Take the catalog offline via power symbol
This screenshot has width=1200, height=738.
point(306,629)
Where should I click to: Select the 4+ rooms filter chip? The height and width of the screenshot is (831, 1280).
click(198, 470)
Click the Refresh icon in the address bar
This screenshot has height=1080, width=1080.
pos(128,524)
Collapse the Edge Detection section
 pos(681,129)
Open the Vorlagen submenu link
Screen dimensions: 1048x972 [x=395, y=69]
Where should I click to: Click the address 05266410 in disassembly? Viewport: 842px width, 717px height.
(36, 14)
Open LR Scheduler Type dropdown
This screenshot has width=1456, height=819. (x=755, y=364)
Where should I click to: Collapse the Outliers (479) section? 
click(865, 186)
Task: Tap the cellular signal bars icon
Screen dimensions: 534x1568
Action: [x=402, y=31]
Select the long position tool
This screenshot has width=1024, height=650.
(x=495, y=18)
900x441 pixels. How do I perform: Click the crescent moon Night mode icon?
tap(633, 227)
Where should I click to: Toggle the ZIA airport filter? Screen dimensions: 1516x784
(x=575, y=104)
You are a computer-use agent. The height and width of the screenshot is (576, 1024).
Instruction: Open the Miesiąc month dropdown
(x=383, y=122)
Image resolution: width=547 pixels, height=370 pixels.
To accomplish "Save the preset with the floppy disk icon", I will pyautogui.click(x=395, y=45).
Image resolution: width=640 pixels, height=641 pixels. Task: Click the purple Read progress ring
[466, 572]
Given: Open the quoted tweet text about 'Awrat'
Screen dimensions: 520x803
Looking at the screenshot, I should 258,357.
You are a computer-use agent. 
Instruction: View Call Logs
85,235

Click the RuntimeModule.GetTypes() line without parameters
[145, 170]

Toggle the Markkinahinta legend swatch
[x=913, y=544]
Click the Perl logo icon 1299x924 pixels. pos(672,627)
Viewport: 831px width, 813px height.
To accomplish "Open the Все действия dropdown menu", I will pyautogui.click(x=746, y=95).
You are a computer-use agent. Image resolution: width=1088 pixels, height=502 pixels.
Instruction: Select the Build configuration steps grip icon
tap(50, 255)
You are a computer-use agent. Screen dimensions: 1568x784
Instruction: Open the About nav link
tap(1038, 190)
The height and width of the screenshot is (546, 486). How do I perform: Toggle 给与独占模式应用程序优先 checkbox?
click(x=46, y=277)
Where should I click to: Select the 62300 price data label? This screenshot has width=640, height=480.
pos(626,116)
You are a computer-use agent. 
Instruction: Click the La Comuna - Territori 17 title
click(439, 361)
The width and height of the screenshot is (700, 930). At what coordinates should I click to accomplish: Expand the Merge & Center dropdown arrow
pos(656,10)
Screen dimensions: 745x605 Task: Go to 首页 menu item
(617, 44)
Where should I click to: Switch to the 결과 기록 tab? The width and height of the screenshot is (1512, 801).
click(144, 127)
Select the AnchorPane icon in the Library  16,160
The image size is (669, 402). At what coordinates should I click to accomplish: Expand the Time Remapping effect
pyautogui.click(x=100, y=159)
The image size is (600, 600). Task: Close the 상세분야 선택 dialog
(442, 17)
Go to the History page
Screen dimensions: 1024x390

• • • • •

TASK ITEM >> Please make your reply exactly the lines from the one containing "Screen dimensions: 745x605" through the end of the entries above, and nothing more.

ANSWER SECTION >>
Screen dimensions: 745x605 Task: Go to 首页 menu item
(617, 44)
Where should I click to: Switch to the 결과 기록 tab? The width and height of the screenshot is (1512, 801).
click(144, 127)
Select the AnchorPane icon in the Library  16,160
The image size is (669, 402). At what coordinates should I click to accomplish: Expand the Time Remapping effect
pyautogui.click(x=100, y=159)
The image size is (600, 600). Task: Close the 상세분야 선택 dialog
(442, 17)
Go to the History page
Screen dimensions: 1024x390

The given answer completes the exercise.